Angesichts der großen wirtschaftlichen, aber auch
gesellschaftlichen und politischen Bedeutung, die der
Google-Suche zukommt, ist es meines Erachtens fahrlässig
und wettbewerbsverzerrend, dass die Staaten der westlichen Welt
den Zugang zum Web faktisch einem einzigen Konzern überlassen,
der mittels proprietärer, nicht öffentlich einsehbarer und
überprüfbarer, in Algorithmen gefasster oder bisweilen
vielleicht sogar manuell eingefügter Kriterien die
Suchergebnisse selektiert und platziert und damit über den
Erfolg oder Misserfolg von Unternehmen sowie über die
Verbreitung oder Nichtverbreitung von Ideen mitentscheidet bzw.

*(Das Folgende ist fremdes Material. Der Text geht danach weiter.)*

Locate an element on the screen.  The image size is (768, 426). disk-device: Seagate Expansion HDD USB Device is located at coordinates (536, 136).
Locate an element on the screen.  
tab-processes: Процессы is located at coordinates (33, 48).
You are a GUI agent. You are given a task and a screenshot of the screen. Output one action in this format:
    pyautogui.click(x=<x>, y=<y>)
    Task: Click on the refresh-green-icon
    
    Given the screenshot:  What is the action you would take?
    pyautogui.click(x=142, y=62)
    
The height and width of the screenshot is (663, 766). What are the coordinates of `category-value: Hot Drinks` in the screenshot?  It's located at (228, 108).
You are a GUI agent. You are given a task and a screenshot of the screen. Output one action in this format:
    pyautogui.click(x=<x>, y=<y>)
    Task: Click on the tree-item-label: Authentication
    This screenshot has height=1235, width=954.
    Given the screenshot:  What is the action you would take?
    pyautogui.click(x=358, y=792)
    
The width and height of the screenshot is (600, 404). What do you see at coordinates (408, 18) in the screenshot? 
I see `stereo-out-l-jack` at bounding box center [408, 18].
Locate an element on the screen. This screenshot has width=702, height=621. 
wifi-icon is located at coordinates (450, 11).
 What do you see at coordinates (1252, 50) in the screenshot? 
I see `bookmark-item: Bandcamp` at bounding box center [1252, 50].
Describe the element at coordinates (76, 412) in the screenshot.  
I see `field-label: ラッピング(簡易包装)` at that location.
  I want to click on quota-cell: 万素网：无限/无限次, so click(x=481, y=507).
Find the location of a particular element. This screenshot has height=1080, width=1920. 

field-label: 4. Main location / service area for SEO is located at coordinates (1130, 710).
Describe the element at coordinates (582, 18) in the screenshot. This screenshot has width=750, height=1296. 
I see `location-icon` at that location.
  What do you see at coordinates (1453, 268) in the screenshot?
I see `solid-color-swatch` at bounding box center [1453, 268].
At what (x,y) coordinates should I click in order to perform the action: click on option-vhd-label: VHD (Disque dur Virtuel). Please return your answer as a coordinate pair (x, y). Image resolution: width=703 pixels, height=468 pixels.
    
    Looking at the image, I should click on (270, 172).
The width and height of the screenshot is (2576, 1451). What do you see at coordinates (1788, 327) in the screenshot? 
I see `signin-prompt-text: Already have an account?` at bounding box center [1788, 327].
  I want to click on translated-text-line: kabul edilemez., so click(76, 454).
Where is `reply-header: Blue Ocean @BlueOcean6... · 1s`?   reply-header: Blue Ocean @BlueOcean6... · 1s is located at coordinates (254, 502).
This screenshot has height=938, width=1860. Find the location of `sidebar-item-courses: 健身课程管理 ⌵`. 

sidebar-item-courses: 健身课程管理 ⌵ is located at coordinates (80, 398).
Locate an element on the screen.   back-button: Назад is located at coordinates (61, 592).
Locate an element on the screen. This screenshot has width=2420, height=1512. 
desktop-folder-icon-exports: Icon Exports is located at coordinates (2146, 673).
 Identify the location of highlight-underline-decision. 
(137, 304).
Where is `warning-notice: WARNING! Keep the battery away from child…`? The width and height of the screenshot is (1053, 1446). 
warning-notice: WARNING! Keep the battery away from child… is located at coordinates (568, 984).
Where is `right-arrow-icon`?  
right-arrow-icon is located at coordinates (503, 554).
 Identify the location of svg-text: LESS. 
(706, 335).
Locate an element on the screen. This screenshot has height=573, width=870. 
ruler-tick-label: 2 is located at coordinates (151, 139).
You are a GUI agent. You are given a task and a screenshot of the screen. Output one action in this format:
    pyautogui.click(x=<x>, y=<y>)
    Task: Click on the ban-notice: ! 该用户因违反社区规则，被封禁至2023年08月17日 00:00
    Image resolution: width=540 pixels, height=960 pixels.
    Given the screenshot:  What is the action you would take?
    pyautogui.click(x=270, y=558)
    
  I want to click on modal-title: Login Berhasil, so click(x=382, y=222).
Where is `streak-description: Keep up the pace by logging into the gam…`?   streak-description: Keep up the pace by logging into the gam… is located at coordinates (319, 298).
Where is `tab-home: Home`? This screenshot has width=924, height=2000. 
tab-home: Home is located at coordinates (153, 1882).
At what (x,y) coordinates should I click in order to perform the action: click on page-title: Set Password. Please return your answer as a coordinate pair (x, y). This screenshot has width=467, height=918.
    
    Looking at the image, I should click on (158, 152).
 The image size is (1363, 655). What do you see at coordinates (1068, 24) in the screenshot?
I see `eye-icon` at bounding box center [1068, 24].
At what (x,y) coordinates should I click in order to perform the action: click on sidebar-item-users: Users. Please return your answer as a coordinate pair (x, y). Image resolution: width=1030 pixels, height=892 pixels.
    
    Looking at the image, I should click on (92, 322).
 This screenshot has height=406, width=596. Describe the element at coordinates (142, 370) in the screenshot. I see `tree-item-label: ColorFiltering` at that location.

bei reinen Onlineshops, die nicht genug Geld für teure,
kontextbezogene Anzeigen bei Google haben, in uneingeschränkter
Machtfülle und ohne für Fehlplatzierungen zur Verantwortung
gezogen werden zu können ganz allein entscheidet.
Deshalb schlage ich vor, Google zu verpflichten, seinen
Algorithmus zumindest einem Kreis von Sachverständigen
offenzulegen und Änderungsvorschläge, die zu mehr Gerechtigkeit
bei der Bewertung von Webseiten hinsichtlich ihrer Relevanz in
Bezug auf bestimmte Suchbegriffe führen, zu berücksichtigen. Man
könnte Google auch vorschreiben, die bezahlten Anzeigen wieder
wie früher (bei PCs und Notebooks) rechts neben und nicht vor
oder zwischen den wirklichen Suchergebnissen bzw. (bei
Smartphones) erst hinter/unter einer angemessenen Anzahl
wirklicher, nicht gekaufter Suchergebnisse zu platzieren. Als
weitere Maßnahme zur Erhöhung der Platzierungsgerechtigkeit
könnten nichtkommerzielle und werbefreie Webseiten beim Ranking
höhergestuft werden. Generell ist meines Erachtens zu überlegen,
wie beim Ranking inhaltliche Qualität, die sich eben nicht
einfach an der Anzahl der auf die entsprechende Seite
verweisenden Links ablesen lässt, verstärkt in das Ergebnis
einfließen kann. Möglicherweise wäre diesbezüglich die
Einführung eines gut strukturierten und gepflegten Webkataloges
und die Berücksichtigung desselben bei der Bearbeitung von
Suchanfragen hilfreich.
Es ist für Google übrigens technisch ein Leichtes,
länderspezifische Vorschriften bei der Gewinnung, Gewichtung und
Ausgabe von Suchergebnissen umzusetzen.